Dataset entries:
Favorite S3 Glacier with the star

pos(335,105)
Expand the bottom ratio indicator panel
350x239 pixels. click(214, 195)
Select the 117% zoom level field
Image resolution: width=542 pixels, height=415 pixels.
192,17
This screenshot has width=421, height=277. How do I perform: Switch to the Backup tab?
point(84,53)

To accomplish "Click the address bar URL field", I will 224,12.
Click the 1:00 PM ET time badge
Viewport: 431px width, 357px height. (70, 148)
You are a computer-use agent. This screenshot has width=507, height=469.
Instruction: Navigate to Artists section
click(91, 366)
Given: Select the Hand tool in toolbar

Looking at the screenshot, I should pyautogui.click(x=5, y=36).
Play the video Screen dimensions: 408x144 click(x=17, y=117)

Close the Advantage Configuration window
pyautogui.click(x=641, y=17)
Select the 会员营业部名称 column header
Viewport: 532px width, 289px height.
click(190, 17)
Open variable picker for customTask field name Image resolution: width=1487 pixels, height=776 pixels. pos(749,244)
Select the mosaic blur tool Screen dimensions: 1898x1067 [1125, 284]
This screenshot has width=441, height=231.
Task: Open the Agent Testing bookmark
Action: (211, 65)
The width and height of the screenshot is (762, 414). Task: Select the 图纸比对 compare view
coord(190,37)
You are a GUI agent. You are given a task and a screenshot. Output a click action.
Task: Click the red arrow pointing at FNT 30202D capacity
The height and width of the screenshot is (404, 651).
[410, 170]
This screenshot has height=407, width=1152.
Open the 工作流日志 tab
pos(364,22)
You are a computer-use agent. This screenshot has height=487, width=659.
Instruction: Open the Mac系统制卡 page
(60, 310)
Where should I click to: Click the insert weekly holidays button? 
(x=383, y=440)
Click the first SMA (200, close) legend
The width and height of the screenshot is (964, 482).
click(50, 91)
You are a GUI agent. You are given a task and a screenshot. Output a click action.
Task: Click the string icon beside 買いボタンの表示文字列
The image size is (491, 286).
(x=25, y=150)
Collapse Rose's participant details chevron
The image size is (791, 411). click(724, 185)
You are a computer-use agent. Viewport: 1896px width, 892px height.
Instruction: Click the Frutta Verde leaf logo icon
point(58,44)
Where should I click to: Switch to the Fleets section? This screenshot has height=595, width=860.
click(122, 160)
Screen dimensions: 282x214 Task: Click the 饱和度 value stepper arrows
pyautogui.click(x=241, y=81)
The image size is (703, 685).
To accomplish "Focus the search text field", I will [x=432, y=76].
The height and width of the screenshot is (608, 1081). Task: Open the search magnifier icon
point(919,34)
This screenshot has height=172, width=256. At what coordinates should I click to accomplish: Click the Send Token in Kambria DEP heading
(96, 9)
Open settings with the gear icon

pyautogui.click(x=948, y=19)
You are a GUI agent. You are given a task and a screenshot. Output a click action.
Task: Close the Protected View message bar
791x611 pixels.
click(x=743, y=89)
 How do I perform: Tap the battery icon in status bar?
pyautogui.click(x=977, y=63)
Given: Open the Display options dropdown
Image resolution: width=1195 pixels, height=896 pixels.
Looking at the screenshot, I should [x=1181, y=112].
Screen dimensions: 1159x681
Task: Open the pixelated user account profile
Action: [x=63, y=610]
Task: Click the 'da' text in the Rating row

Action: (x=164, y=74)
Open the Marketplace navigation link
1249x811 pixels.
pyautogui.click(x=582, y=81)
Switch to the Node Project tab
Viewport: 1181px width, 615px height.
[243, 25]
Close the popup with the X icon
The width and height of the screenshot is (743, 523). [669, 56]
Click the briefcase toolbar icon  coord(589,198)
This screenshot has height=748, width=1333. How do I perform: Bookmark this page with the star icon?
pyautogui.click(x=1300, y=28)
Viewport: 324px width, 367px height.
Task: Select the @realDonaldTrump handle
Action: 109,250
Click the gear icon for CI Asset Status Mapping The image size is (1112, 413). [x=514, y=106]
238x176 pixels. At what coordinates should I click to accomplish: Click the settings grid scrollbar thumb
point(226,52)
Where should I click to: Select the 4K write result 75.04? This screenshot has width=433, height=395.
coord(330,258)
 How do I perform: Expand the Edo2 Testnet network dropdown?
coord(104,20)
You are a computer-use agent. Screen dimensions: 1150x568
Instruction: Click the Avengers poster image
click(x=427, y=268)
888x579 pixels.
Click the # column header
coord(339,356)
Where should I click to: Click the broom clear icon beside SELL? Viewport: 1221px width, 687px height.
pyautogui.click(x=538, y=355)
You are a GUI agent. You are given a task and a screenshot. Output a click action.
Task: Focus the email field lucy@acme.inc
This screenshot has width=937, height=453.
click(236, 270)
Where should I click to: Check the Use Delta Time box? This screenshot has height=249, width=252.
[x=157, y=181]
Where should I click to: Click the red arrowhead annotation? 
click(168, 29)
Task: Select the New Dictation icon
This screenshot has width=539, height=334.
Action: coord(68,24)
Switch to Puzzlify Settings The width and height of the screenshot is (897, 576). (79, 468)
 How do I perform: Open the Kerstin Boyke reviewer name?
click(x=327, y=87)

Aim of the task: The lines running from the start of the data through the one that contains "Select the 会员营业部名称 column header" should be reproduced exactly, and only those.

Reply to the task:
Favorite S3 Glacier with the star

pos(335,105)
Expand the bottom ratio indicator panel
350x239 pixels. click(214, 195)
Select the 117% zoom level field
Image resolution: width=542 pixels, height=415 pixels.
192,17
This screenshot has width=421, height=277. How do I perform: Switch to the Backup tab?
point(84,53)

To accomplish "Click the address bar URL field", I will 224,12.
Click the 1:00 PM ET time badge
Viewport: 431px width, 357px height. (70, 148)
You are a computer-use agent. This screenshot has width=507, height=469.
Instruction: Navigate to Artists section
click(91, 366)
Given: Select the Hand tool in toolbar

Looking at the screenshot, I should pyautogui.click(x=5, y=36).
Play the video Screen dimensions: 408x144 click(x=17, y=117)

Close the Advantage Configuration window
pyautogui.click(x=641, y=17)
Select the 会员营业部名称 column header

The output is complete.